Il Rapporto, che ribadisce come a causare l’aumento globale delle temperature, il più veloce degli ultimi 2.000 anni, siano le emissioni di CO2, soprattutto frutto dell’azione umana, dà un messaggio triplice:

  1. la crisi climatica sta accelerando drasticamente, più di quanto si pensava anche solo pochi anni fa per azione dell’ uomo mentre i driver naturali e le variabilità interne del clima hanno avuto un impatto nel medio e lungo termine pressoché nullo;
  2. gli impatti della crisi climatica sono già realtà e saranno sempre più intensi, frequenti, imponderabili, e in alcuni casi sono già irreversibili;
  3. ridurre drasticamente le emissioni di gas serra è l’unico modo che abbiamo per contenere i danni più ingenti all’ambiente, all’economia e alla società.

Gli impatti della crisi climatica sono inoltre aggiornati dal Rapporto. Picchi di temperature e ondate di calore sono sempre più frequenti ed intensi; stanno diventando sempre più frequenti anche i c.d. “eventi estremi combinati” (compound extreme events), che moltiplicano in modo imprevedibile i danni all’ambiente, alle persone e alle cose: incendi estesi e perduranti per la combinazione di periodi siccitosi, molto caldi e anche ventosi; disastri alluvionali per la combinazione di piogge intense e tempeste anomale.

A preoccupare gli scienziati è soprattutto il fatto che gli impatti della crisi climatica sono destinati a prolungarsi ancora per secoli, se non addirittura millenni, anche in uno scenario (ad oggi irrealisticamente ottimistico) di contenimento della crisi stessa. Questi impatti di lungo periodo includono soprattutto lo scioglimento dei ghiacciai, l’acidificazione degli oceani e l’innalzamento del livello dei mari. Se fino al 1970 l’aumento medio del livello del mare è stato di circa 0,1 cm ogni anno, negli ultimi 15 anni si è arrivati ad una crescita media di ben 3,7 cm ogni anno. E la crescita si protrarrà a ritmi elevati anche per i prossimi decenni, con il livello medio dei mari che potrebbe arrivare ad essere, rispetto ad oggi, anche un metro più alto entro la fine del secolo.

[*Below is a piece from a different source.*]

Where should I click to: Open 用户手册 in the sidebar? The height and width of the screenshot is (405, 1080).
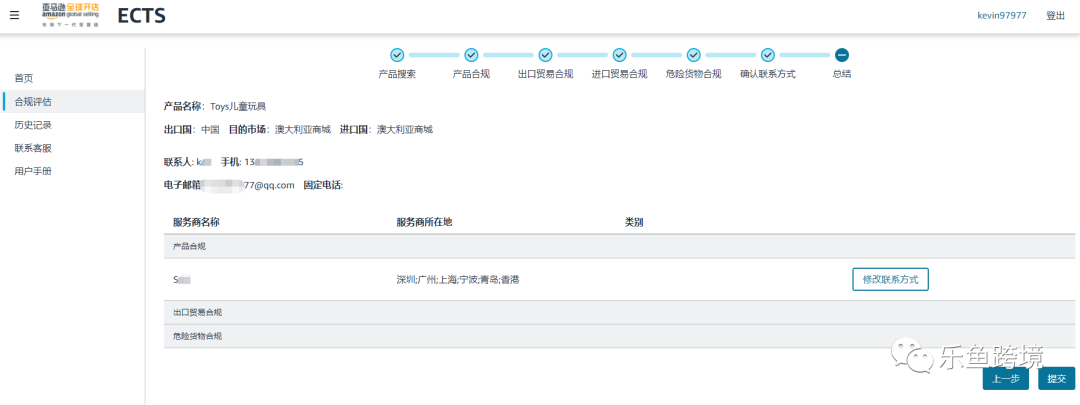pyautogui.click(x=33, y=171)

Cosa si deve fare per cercare di ridurre al minimo questi impatti? La risposta dell’IPCC non è cambiata: si deve contenere l’aumento della temperatura globale alla fine del secolo entro 1,5 °C rispetto al periodo pre-industriale, e si può fare solo riducendo drasticamente le emissioni di gas serra. Se la neutralità carbonica sarà raggiunta con un ritardo di vent’anni (intorno al 2070), il mondo raggiungerà i +2 °C a fine secolo: e anche se non sembra, mezzo grado in più può fare molta differenza in termini di effetti della crisi climatica, perché più aumentiamo la concentrazione di CO2 in atmosfera, più le risposte del sistema climatico saranno frequenti, intense e in gran parte imprevedibili.